Abstract 10666: Epigenetic Risk Score Capturing Alcohol Consumption is Not Associated with Cardiac Structure and Function: The Framingham Heart Study

Habitual, heavy alcohol consumption increases the risk of detrimental outcomes such alcoholic dilated cardiomyopathy; however, alcohol’s complex effects on cardiac structure and function are incompletely understood. We previously identified 144 differentially methylated CpGs associated with alcohol consumption and sought to create an epigenetic risk score (ERS) derived from these CpGs to examine 1) the cross-sectional association of the ERS with cardiac structure and function, and 2) longitudinal association of the ERS with incident heart failure and atrial fibrillation in Framingham Heart Study (FHS) participants (n=1,843). We first conducted analyses examining the cross-sectional association between each of the 144 alcohol-associated CpGs and the outcomes listed above.
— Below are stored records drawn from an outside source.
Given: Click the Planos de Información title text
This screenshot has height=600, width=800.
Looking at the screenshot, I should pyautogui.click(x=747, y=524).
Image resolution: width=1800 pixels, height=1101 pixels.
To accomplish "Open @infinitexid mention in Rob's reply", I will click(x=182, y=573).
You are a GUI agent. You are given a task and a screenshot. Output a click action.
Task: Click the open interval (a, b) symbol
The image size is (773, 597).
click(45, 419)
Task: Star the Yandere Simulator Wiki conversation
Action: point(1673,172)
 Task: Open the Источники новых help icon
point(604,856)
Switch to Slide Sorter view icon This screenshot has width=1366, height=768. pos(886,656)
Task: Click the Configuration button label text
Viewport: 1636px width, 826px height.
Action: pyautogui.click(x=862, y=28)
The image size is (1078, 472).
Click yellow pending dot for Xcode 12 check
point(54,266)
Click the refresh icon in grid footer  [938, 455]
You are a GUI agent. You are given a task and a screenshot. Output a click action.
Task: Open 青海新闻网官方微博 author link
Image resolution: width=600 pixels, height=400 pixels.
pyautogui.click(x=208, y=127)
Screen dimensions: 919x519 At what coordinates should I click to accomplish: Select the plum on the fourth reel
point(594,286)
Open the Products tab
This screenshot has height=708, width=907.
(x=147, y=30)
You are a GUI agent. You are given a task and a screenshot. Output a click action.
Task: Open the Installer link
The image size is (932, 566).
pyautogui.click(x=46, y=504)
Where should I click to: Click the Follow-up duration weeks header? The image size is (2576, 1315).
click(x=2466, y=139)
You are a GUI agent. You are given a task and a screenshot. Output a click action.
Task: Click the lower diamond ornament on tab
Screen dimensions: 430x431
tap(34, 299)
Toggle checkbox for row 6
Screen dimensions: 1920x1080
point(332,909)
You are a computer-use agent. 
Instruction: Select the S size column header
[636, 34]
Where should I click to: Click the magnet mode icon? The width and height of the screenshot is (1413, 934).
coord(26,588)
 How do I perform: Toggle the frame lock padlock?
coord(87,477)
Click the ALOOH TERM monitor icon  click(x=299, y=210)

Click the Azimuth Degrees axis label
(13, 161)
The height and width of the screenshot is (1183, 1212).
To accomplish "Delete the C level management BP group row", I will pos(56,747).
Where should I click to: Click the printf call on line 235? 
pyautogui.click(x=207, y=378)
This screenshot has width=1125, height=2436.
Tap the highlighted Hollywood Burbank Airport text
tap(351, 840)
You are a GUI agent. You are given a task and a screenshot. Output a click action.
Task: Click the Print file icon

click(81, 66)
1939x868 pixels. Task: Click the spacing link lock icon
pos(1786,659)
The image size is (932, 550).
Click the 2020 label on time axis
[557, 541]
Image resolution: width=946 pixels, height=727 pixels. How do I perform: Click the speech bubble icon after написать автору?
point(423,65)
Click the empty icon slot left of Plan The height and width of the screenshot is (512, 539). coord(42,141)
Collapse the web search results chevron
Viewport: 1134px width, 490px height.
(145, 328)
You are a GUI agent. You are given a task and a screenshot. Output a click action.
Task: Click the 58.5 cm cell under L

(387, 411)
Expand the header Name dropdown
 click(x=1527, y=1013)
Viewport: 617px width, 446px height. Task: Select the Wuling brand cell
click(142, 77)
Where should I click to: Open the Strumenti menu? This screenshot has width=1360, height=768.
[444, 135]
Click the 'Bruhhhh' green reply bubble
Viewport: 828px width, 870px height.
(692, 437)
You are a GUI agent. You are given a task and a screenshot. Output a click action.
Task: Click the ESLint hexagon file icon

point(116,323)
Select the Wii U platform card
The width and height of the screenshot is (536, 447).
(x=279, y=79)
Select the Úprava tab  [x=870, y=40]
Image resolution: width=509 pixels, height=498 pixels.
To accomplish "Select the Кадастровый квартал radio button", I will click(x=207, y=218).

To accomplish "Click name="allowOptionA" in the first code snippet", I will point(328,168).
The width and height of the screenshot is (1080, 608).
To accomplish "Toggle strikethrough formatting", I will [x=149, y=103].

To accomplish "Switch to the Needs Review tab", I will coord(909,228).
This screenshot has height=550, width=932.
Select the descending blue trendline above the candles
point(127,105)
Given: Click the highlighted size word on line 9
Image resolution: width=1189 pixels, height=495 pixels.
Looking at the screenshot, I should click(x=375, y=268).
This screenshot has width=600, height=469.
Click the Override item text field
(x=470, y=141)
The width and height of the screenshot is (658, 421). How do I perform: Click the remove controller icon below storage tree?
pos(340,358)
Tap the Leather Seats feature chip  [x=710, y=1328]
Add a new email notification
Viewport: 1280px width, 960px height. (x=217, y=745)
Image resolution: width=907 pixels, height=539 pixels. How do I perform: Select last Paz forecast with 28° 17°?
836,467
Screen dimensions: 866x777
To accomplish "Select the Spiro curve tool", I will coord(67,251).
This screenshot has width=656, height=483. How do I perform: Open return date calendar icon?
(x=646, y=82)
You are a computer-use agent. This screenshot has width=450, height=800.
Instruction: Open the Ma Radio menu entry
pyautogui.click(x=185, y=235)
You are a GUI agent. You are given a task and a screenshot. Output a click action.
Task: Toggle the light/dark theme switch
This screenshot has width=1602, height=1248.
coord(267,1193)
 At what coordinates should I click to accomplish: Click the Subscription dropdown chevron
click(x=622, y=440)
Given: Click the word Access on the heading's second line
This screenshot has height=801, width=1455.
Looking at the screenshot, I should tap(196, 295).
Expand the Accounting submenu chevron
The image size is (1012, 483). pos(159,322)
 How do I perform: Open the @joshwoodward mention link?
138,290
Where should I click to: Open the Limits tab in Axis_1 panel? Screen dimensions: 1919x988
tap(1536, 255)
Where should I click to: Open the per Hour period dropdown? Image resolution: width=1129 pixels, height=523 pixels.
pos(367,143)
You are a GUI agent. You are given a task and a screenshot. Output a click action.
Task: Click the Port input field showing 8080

After application of Bonferroni correction (p=3.47E-04), two CpGs (cg07504977, cg16246545) were significantly associated with left ventricular posterior wall thickness (p=2.69E-05 and p=1.75E-04, respectively) and one CpG (cg11682350) was significantly associated with left ventricular global longitudinal strain (p=2.15E-04). cg07504977 annotates to the promoter of a lcRNA LINC00623, while cg16246545 maps to the PHGDH , a protein-coding gene implicated in serine synthesis. cg11682350 is not annotated to a gene. Cross-sectional analyses examining the association between the ERS and left ventricular mass (BSA-indexed; p=0.15) systolic diameter (p=0.92), diastolic diameter (p=0.87), fractional shortening (p=0.95), and global longitudinal strain (p=0.28), were not statistically significant, while ERS association with LV posterior wall thickness was nominally significant (p=0.03). Longitudinal associations for HF (p=0.18) and AF (p=0.65) were not significant. Though most of our results are not statistically significant, we plan to explore other means of generating alcohol ERS including by LASSO penalty coefficient thresholds, Gene Ontology biological pathways, and weighted gene expression network analyses. In conclusion, such alcohol-related ERS may be examined in relation to other phenotypes and serve as a predictive or diagnostic tool to monitor and elucidate the epigenetic pathways connecting environmental exposures and disease.